- [EXERCISE OBJECTIVE]: A word-for-word restatement of the data is what is needed.

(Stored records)
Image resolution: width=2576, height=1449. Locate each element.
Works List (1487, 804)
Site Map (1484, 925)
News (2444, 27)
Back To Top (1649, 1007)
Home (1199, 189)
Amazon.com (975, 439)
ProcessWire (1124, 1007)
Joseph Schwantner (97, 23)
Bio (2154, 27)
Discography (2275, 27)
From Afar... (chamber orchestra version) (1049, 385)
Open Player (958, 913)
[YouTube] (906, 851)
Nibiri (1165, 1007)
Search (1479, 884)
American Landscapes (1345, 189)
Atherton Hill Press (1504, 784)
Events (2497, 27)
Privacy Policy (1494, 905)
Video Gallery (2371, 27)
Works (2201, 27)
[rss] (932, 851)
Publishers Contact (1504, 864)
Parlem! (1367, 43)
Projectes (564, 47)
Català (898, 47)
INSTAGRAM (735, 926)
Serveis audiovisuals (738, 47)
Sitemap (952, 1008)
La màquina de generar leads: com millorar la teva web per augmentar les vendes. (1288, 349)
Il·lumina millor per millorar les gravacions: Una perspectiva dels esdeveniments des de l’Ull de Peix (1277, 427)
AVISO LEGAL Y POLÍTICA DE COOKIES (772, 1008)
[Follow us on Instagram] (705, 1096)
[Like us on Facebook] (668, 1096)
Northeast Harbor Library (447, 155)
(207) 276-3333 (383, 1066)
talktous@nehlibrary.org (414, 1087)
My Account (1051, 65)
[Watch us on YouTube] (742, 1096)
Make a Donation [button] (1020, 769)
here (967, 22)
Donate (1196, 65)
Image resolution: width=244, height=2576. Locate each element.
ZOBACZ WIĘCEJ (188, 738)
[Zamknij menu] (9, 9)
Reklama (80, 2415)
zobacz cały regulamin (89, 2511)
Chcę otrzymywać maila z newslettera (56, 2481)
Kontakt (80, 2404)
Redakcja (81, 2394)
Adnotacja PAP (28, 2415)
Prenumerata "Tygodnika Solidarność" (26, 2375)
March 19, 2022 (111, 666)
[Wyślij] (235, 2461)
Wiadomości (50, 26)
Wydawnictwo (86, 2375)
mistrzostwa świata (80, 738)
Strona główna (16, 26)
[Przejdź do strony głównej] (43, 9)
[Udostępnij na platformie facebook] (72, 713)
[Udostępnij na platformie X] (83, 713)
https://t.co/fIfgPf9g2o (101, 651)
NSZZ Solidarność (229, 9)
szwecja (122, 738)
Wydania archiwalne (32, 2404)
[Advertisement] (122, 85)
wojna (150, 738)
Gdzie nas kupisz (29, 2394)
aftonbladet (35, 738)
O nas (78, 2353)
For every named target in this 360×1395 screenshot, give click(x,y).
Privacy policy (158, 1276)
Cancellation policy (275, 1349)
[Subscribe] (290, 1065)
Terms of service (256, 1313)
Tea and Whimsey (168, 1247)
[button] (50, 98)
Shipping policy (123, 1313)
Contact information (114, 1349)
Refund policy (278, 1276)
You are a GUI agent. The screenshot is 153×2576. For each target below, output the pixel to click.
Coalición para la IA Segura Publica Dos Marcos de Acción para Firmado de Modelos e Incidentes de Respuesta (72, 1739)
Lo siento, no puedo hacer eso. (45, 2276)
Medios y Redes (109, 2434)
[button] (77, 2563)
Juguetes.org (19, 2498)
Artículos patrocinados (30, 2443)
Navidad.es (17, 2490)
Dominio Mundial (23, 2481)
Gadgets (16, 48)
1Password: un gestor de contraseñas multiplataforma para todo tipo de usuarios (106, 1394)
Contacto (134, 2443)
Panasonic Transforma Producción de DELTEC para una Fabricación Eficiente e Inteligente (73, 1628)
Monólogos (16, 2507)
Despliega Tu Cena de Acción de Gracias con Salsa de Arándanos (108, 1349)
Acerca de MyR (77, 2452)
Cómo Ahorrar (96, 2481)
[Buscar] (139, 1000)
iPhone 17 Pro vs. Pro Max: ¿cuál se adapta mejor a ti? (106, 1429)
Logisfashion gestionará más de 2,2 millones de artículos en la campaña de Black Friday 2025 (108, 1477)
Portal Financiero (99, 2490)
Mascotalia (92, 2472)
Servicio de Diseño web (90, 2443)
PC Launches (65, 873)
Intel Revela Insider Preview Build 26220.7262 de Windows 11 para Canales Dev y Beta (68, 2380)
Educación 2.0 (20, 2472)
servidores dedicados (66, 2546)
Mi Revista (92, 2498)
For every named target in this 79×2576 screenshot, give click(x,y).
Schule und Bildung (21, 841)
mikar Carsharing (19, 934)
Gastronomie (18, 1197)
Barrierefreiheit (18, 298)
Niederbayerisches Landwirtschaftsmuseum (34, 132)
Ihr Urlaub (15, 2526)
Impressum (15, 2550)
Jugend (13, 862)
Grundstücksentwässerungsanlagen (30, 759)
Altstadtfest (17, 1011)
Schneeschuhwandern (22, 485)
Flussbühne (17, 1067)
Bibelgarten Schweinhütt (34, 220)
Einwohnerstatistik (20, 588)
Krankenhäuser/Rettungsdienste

- [ANSWER BOX]:
Image resolution: width=2576, height=1449. Locate each element.
Works List (1487, 804)
Site Map (1484, 925)
News (2444, 27)
Back To Top (1649, 1007)
Home (1199, 189)
Amazon.com (975, 439)
ProcessWire (1124, 1007)
Joseph Schwantner (97, 23)
Bio (2154, 27)
Discography (2275, 27)
From Afar... (chamber orchestra version) (1049, 385)
Open Player (958, 913)
[YouTube] (906, 851)
Nibiri (1165, 1007)
Search (1479, 884)
American Landscapes (1345, 189)
Atherton Hill Press (1504, 784)
Events (2497, 27)
Privacy Policy (1494, 905)
Video Gallery (2371, 27)
Works (2201, 27)
[rss] (932, 851)
Publishers Contact (1504, 864)
Parlem! (1367, 43)
Projectes (564, 47)
Català (898, 47)
INSTAGRAM (735, 926)
Serveis audiovisuals (738, 47)
Sitemap (952, 1008)
La màquina de generar leads: com millorar la teva web per augmentar les vendes. (1288, 349)
Il·lumina millor per millorar les gravacions: Una perspectiva dels esdeveniments des de l’Ull de Peix (1277, 427)
AVISO LEGAL Y POLÍTICA DE COOKIES (772, 1008)
[Follow us on Instagram] (705, 1096)
[Like us on Facebook] (668, 1096)
Northeast Harbor Library (447, 155)
(207) 276-3333 (383, 1066)
talktous@nehlibrary.org (414, 1087)
My Account (1051, 65)
[Watch us on YouTube] (742, 1096)
Make a Donation [button] (1020, 769)
here (967, 22)
Donate (1196, 65)
Image resolution: width=244, height=2576. Locate each element.
ZOBACZ WIĘCEJ (188, 738)
[Zamknij menu] (9, 9)
Reklama (80, 2415)
zobacz cały regulamin (89, 2511)
Chcę otrzymywać maila z newslettera (56, 2481)
Kontakt (80, 2404)
Redakcja (81, 2394)
Adnotacja PAP (28, 2415)
Prenumerata "Tygodnika Solidarność" (26, 2375)
March 19, 2022 (111, 666)
[Wyślij] (235, 2461)
Wiadomości (50, 26)
Wydawnictwo (86, 2375)
mistrzostwa świata (80, 738)
Strona główna (16, 26)
[Przejdź do strony głównej] (43, 9)
[Udostępnij na platformie facebook] (72, 713)
[Udostępnij na platformie X] (83, 713)
https://t.co/fIfgPf9g2o (101, 651)
NSZZ Solidarność (229, 9)
szwecja (122, 738)
Wydania archiwalne (32, 2404)
[Advertisement] (122, 85)
wojna (150, 738)
Gdzie nas kupisz (29, 2394)
aftonbladet (35, 738)
O nas (78, 2353)
For every named target in this 360×1395 screenshot, give click(x,y).
Privacy policy (158, 1276)
Cancellation policy (275, 1349)
[Subscribe] (290, 1065)
Terms of service (256, 1313)
Tea and Whimsey (168, 1247)
[button] (50, 98)
Shipping policy (123, 1313)
Contact information (114, 1349)
Refund policy (278, 1276)
You are a GUI agent. The screenshot is 153×2576. For each target below, output the pixel to click.
Coalición para la IA Segura Publica Dos Marcos de Acción para Firmado de Modelos e Incidentes de Respuesta (72, 1739)
Lo siento, no puedo hacer eso. (45, 2276)
Medios y Redes (109, 2434)
[button] (77, 2563)
Juguetes.org (19, 2498)
Artículos patrocinados (30, 2443)
Navidad.es (17, 2490)
Dominio Mundial (23, 2481)
Gadgets (16, 48)
1Password: un gestor de contraseñas multiplataforma para todo tipo de usuarios (106, 1394)
Contacto (134, 2443)
Panasonic Transforma Producción de DELTEC para una Fabricación Eficiente e Inteligente (73, 1628)
Monólogos (16, 2507)
Despliega Tu Cena de Acción de Gracias con Salsa de Arándanos (108, 1349)
Acerca de MyR (77, 2452)
Cómo Ahorrar (96, 2481)
[Buscar] (139, 1000)
iPhone 17 Pro vs. Pro Max: ¿cuál se adapta mejor a ti? (106, 1429)
Logisfashion gestionará más de 2,2 millones de artículos en la campaña de Black Friday 2025 (108, 1477)
Portal Financiero (99, 2490)
Mascotalia (92, 2472)
Servicio de Diseño web (90, 2443)
PC Launches (65, 873)
Intel Revela Insider Preview Build 26220.7262 de Windows 11 para Canales Dev y Beta (68, 2380)
Educación 2.0 (20, 2472)
servidores dedicados (66, 2546)
Mi Revista (92, 2498)
For every named target in this 79×2576 screenshot, give click(x,y).
Schule und Bildung (21, 841)
mikar Carsharing (19, 934)
Gastronomie (18, 1197)
Barrierefreiheit (18, 298)
Niederbayerisches Landwirtschaftsmuseum (34, 132)
Ihr Urlaub (15, 2526)
Impressum (15, 2550)
Jugend (13, 862)
Grundstücksentwässerungsanlagen (30, 759)
Altstadtfest (17, 1011)
Schneeschuhwandern (22, 485)
Flussbühne (17, 1067)
Bibelgarten Schweinhütt (34, 220)
Einwohnerstatistik (20, 588)
Krankenhäuser/Rettungsdienste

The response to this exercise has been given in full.